第2章39話:語らい



食事のあと。


私は二人に、洗浄魔法をかけてあげた。


今日一日、結構汗をかいたのに、水浴びできる場所がなかったからね。


二人は、私が洗浄魔法を使えることに驚き、そして感謝した。


「やはりルチル様は、お優しい方じゃないですか」


エドゥアルトがそう評した。


「本当にそうですね」


フランカも同意してうなずいている。


二人の中で、私は完全に優しいお嬢様として定着したようだ。





それから、私たちは焚き火を囲む。


ばちばちと炎が燃えている。


夜のしじまが下りる中、静かに語り合う。


主に、私がフランカに質問を投げかける形だ。


「フランカはどうして兵士になったんですの?」


たとえばエドゥアルトは、ゲームでもそこそこ重要なポジションのキャラだったので、彼に関する情報はよく知っている。主にゲームのおかげで。


しかしフランカのことはほとんど知らない。


まず、令嬢ルチルでさえゲームでは脇役である。


さらにその付き人だったフランカは、脇役の中の脇役だった。


――――フランカは今回の冒険に限らず、これからずっと付き合っていく仲だ。


互いのことをもっと良く知っておいたほうがいいよね。


「父が軍属であるというのが一番の理由です。でも、国を守りたいという気持ちもありました」


フランカが答え、さらに続ける。


「今は戦乱の時代ですから」


戦乱の時代。


まさにその通りだ。


周辺諸国はあちこちで戦争をしているし、このクランネル王国とも頻繁に衝突している。


新しい国が興っては消えていくような、激流のような時世である。


そんな時代において、兵士の仕事はいくらでもある。


「それにしても、貴族令嬢なのに一兵卒というのは珍しいですわね。最低でも下士官ぐらいの地位からはじめてもよろしいでしょうに」


「それは……私の意向を反映してもらったんです。
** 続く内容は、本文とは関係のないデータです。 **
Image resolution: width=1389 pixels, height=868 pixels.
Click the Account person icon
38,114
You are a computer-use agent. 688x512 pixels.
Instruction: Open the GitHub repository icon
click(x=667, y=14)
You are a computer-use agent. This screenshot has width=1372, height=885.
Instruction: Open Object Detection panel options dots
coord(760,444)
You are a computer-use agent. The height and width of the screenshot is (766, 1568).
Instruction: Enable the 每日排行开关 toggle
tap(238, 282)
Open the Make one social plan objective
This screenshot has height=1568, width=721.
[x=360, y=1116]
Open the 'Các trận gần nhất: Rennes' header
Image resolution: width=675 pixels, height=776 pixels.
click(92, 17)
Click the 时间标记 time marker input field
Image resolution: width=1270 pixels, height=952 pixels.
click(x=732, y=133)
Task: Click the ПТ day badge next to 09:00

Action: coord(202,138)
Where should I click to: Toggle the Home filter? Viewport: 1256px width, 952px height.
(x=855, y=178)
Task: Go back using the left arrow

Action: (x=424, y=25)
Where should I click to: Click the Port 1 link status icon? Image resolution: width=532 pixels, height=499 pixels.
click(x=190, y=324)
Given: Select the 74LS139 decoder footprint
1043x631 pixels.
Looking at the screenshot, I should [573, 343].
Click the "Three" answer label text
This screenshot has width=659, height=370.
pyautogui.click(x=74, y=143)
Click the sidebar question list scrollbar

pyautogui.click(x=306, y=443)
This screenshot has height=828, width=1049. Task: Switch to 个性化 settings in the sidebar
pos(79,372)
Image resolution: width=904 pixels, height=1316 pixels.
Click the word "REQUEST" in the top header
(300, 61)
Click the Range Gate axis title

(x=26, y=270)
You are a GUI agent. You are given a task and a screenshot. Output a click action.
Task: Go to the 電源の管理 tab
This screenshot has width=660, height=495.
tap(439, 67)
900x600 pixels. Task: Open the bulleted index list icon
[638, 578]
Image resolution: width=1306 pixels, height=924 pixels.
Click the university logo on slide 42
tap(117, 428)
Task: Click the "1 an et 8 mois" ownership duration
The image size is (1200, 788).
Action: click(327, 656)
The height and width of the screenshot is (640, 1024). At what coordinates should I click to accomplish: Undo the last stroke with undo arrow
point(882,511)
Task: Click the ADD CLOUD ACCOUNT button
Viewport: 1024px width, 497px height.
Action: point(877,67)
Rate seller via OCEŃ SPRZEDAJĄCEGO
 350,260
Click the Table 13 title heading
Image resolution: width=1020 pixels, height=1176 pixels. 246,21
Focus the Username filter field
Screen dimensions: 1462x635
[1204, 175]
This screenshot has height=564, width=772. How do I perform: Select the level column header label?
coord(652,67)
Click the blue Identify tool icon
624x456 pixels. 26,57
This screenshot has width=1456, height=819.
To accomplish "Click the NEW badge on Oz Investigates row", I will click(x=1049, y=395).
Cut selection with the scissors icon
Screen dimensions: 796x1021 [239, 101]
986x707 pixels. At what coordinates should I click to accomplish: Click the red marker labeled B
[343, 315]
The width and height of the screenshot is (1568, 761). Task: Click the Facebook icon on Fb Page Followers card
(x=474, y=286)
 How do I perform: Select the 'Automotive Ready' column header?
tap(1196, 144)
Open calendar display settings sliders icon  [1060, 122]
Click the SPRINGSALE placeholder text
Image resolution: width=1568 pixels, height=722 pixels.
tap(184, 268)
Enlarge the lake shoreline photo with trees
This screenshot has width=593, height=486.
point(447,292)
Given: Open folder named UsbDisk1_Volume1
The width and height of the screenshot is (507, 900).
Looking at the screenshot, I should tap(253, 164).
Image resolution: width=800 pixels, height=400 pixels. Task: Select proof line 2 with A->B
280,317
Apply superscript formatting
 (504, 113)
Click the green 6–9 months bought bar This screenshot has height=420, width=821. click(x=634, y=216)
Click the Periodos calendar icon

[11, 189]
父が叩き上げで大隊長にまでなりましたから、私も同じように一から実績を積み上げていきたいと考えました」


「殊勝な心がけですわね。そうなると大学は、兵士学科を受験なされるのですか?」


「はい。ダイラス魔法大学、剣術学部の兵士学科を受験するつもりです。ちなみにルチル様はどちらに?」


「わたくしは【魔法学科】ですわね」


適性職は【大魔導師】ではなく【錬金術師】になってしまったが、いずれにせよ、魔法学科の範囲である。


ちなみにゲームでもルチルは魔法学科の学生であった。